L'Allemagne ne veut pas exclure l'Europe de l'Est
Azonnali souligne que l'Allemagne et la France ont des approches différentes de leur relation aux nouveaux Etats membres de l'UE :
«Les nouveaux pays membres d'Europe de l'Est ne revêtent pas pour la France une importance particulière, que ce soit sur le plan politique, économique ou culturel. L'économie française est faiblement présente dans ces pays et à l'exception de la Roumanie, le français n'y est guère parlé. Les politiques et les représentants de l'économie allemands en revanche ne veulent pas abandonner les Européens de l'Est, car bien qu'ils soient parfois rebelles, ils mènent une politique qui sert les intérêts économiques allemands - comme l'illustre par exemple la 'loi esclavagiste' de Viktor Orbán.»

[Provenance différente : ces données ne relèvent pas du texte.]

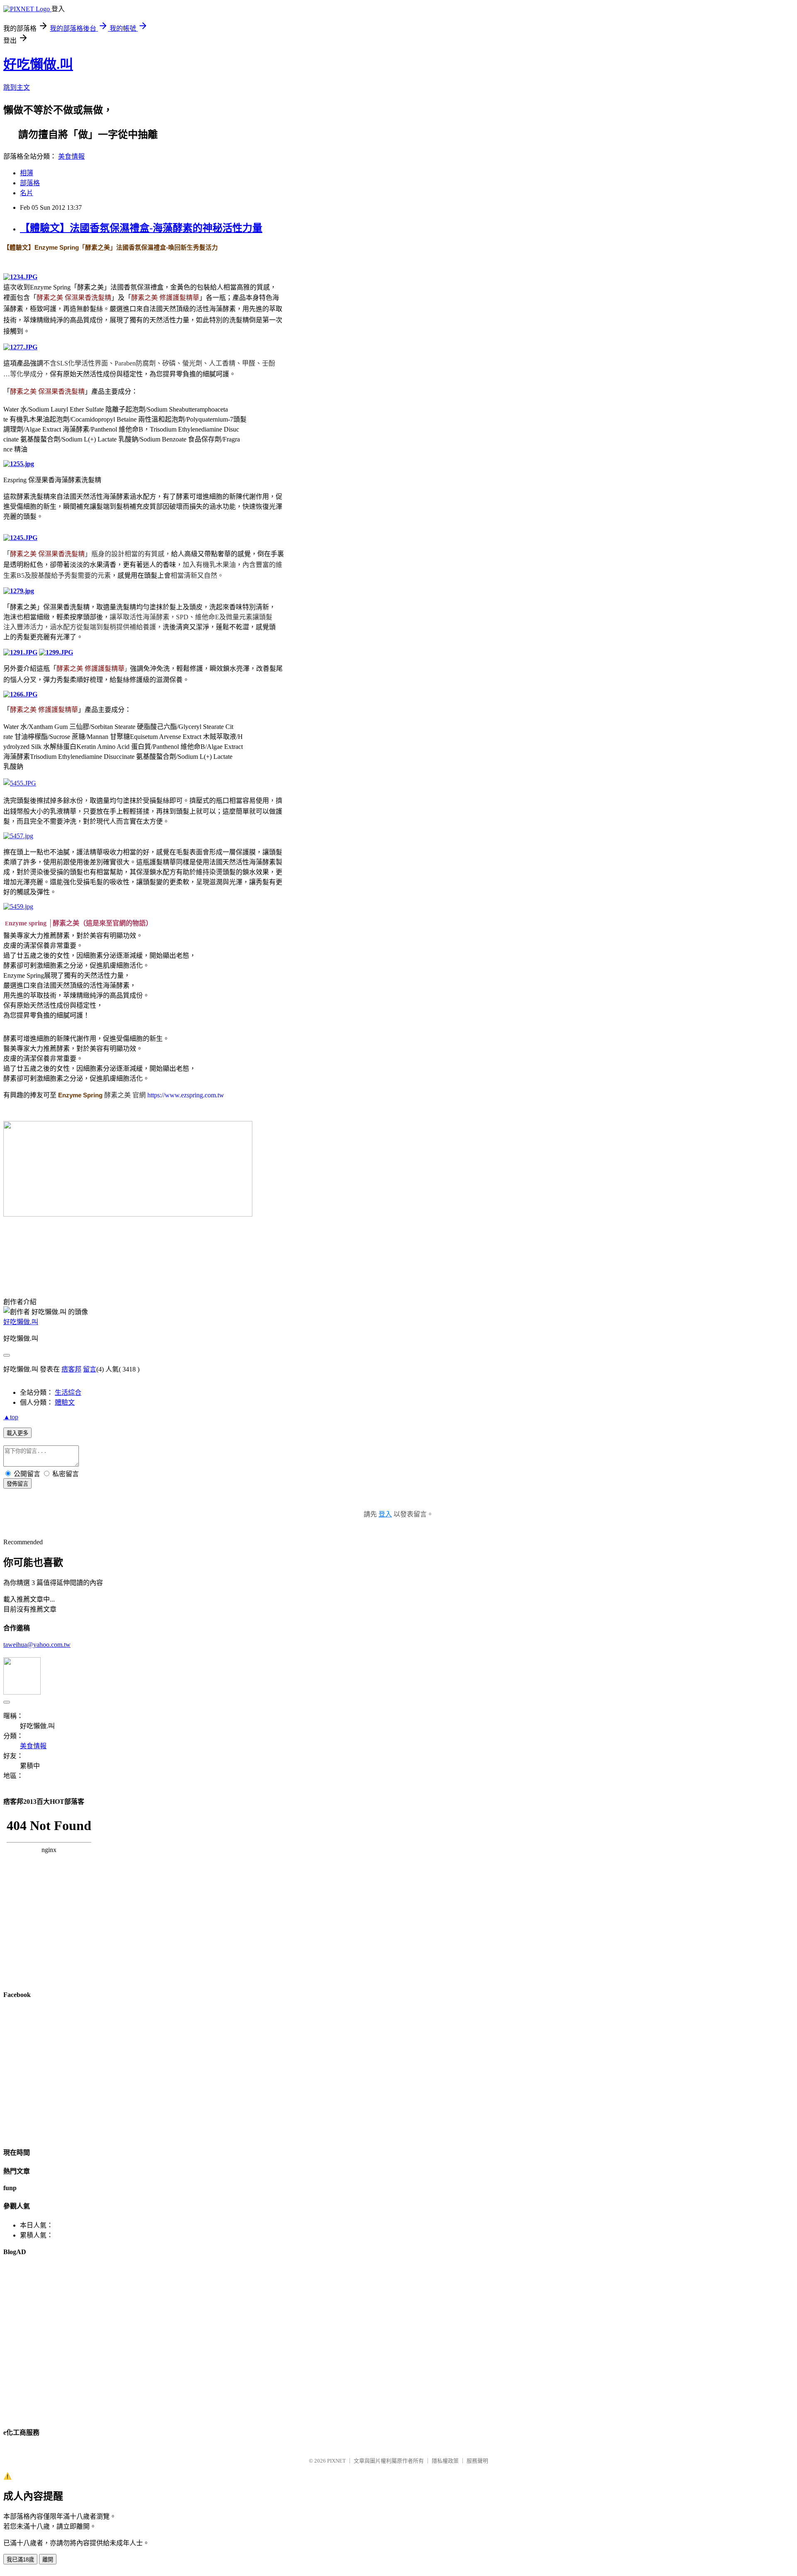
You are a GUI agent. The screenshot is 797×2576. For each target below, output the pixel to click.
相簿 (26, 173)
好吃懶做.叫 (38, 64)
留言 (89, 1369)
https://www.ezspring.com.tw (185, 1095)
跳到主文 (16, 87)
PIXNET (336, 2461)
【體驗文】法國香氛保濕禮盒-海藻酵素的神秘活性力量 (141, 228)
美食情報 (71, 156)
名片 (26, 192)
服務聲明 (477, 2461)
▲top (10, 1416)
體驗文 (65, 1402)
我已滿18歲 (20, 2559)
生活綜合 (68, 1392)
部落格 (30, 182)
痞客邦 (71, 1369)
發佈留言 (17, 1484)
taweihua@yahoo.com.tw (37, 1644)
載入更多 (17, 1433)
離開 (47, 2559)
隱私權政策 (445, 2461)
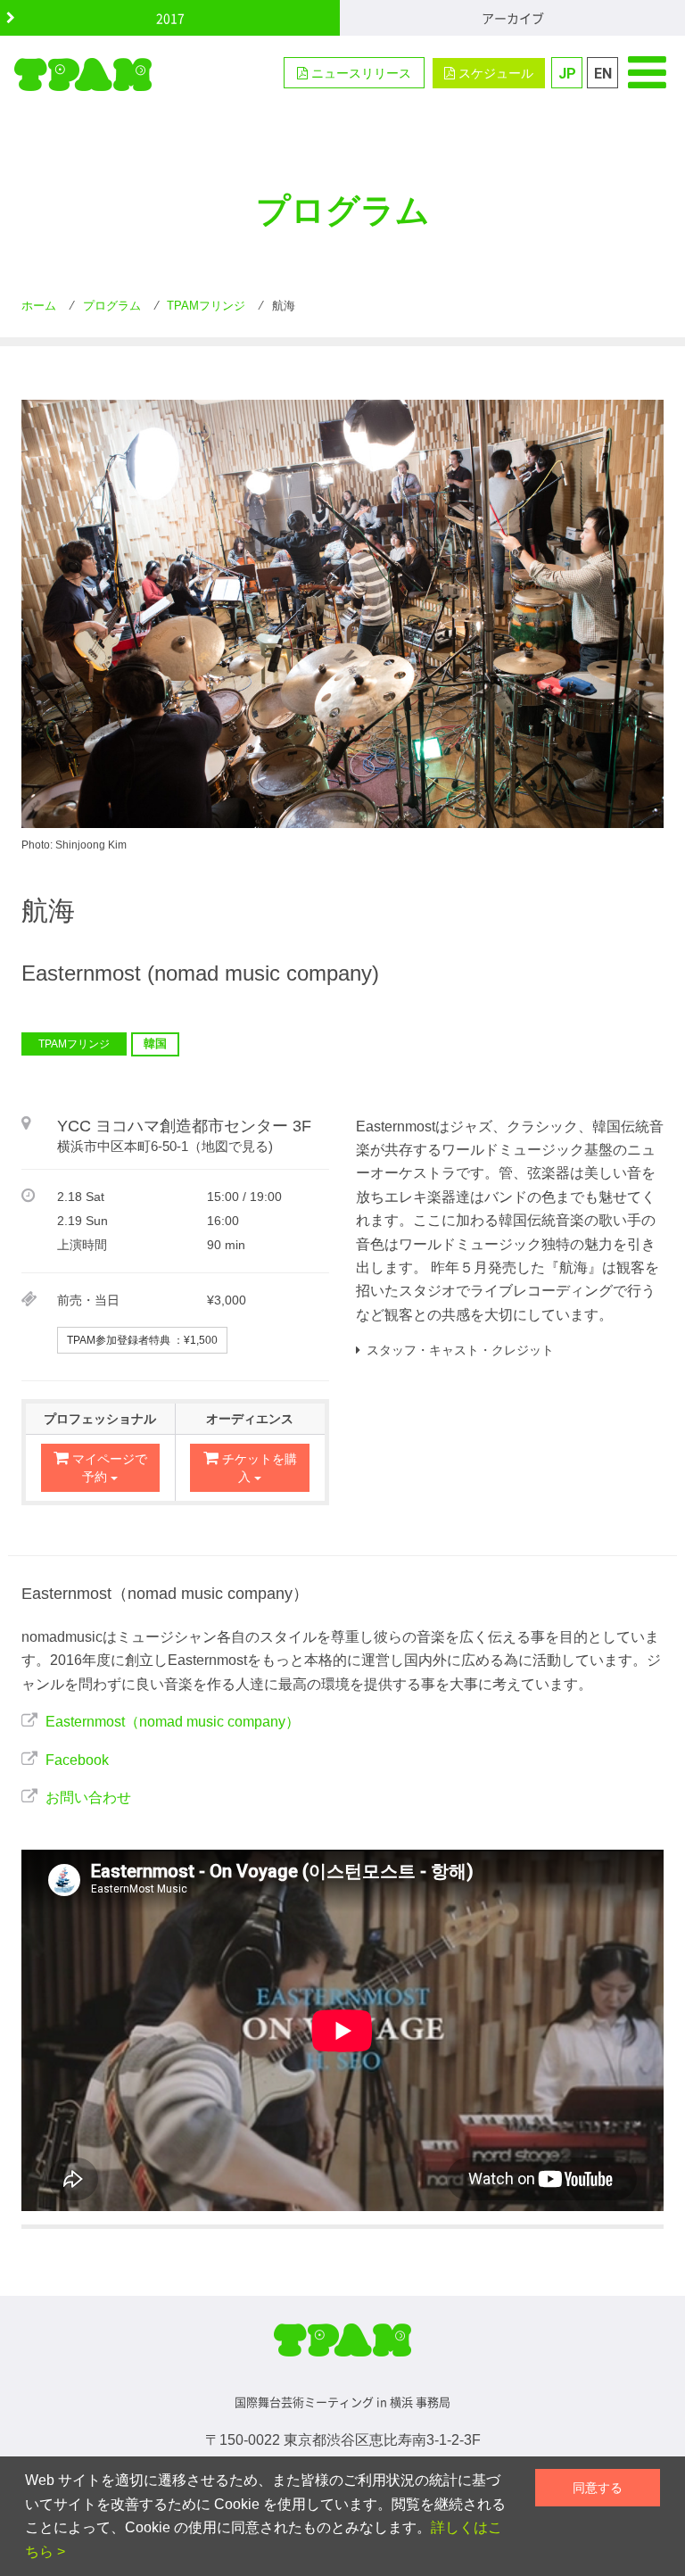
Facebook (77, 1760)
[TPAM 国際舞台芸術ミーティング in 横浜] (83, 74)
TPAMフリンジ (74, 1044)
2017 (170, 18)
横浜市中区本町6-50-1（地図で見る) (165, 1146)
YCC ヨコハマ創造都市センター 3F (184, 1126)
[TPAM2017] (342, 2347)
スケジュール (494, 73)
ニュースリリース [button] (359, 73)
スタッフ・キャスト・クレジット (460, 1350)
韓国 (155, 1043)
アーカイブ (513, 18)
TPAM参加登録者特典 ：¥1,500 (142, 1340)
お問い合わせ (88, 1797)
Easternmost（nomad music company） (172, 1721)
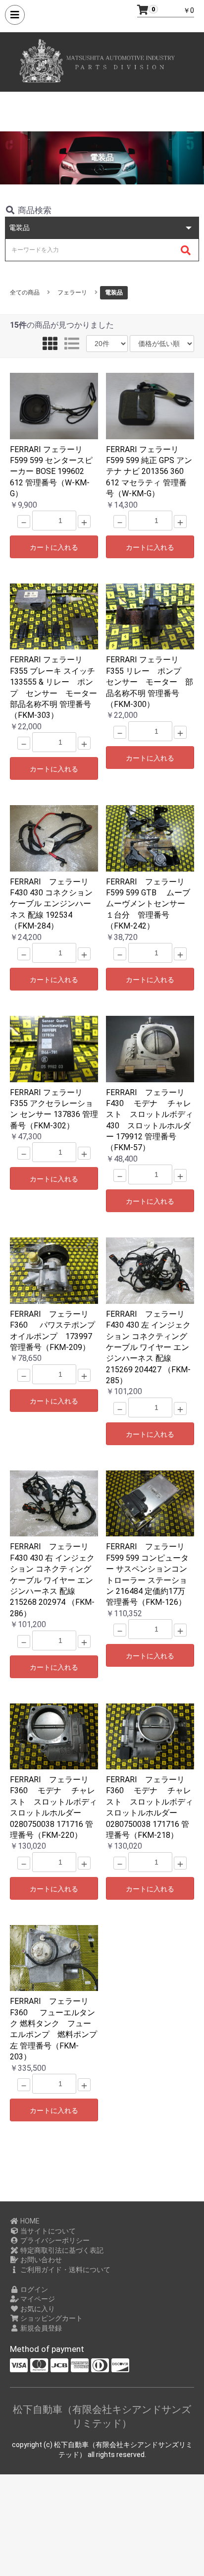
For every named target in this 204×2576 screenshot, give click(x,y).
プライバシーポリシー (54, 2240)
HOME (29, 2221)
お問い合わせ (40, 2260)
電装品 (114, 292)
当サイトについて (47, 2231)
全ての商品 (25, 292)
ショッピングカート (51, 2318)
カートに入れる (54, 547)
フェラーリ (72, 292)
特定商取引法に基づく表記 (61, 2250)
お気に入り (37, 2309)
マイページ (37, 2299)
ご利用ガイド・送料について (64, 2270)
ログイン (33, 2289)
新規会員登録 (40, 2328)
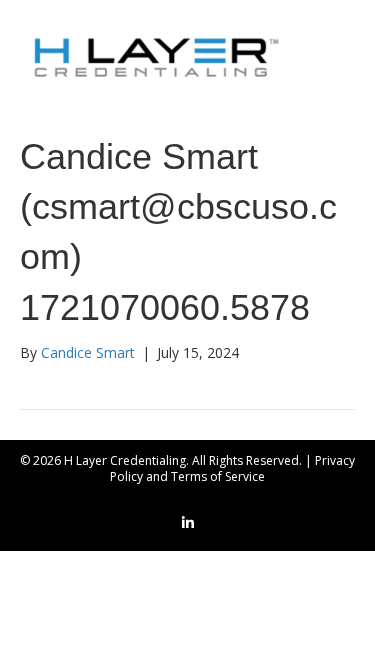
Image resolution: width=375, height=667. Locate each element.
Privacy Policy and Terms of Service (232, 469)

Une responsabilité historique
Marine Le Pen, présidente du parti d'extrême droite Rassemblement national, a condamné un texte qui selon elle braderait la souveraineté française. Cette réaction en dit long sur la portée du traité, juge La Vanguardia :
«Les critiques sévères que l'accord signé hier a reçues de la part des partis d'extrême droite des deux pays - qui n'ont pas hésité à déverser des tombereaux de mensonges et à semer la confusion en parlant de 'perte de souveraineté' - témoignent, paradoxalement, de l'importance du texte. 'Ceux qui oublient la valeur de la réconciliation franco-allemande', comme l'a dit Macron, 'se rendent complices des crimes du passé'. L'Allemagne et la France ont la responsabilité historique de surmonter leurs différends, de renforcer leur alliance et de faire avancer ensemble le projet européen avec une intensité et un enthousiasme accrus.»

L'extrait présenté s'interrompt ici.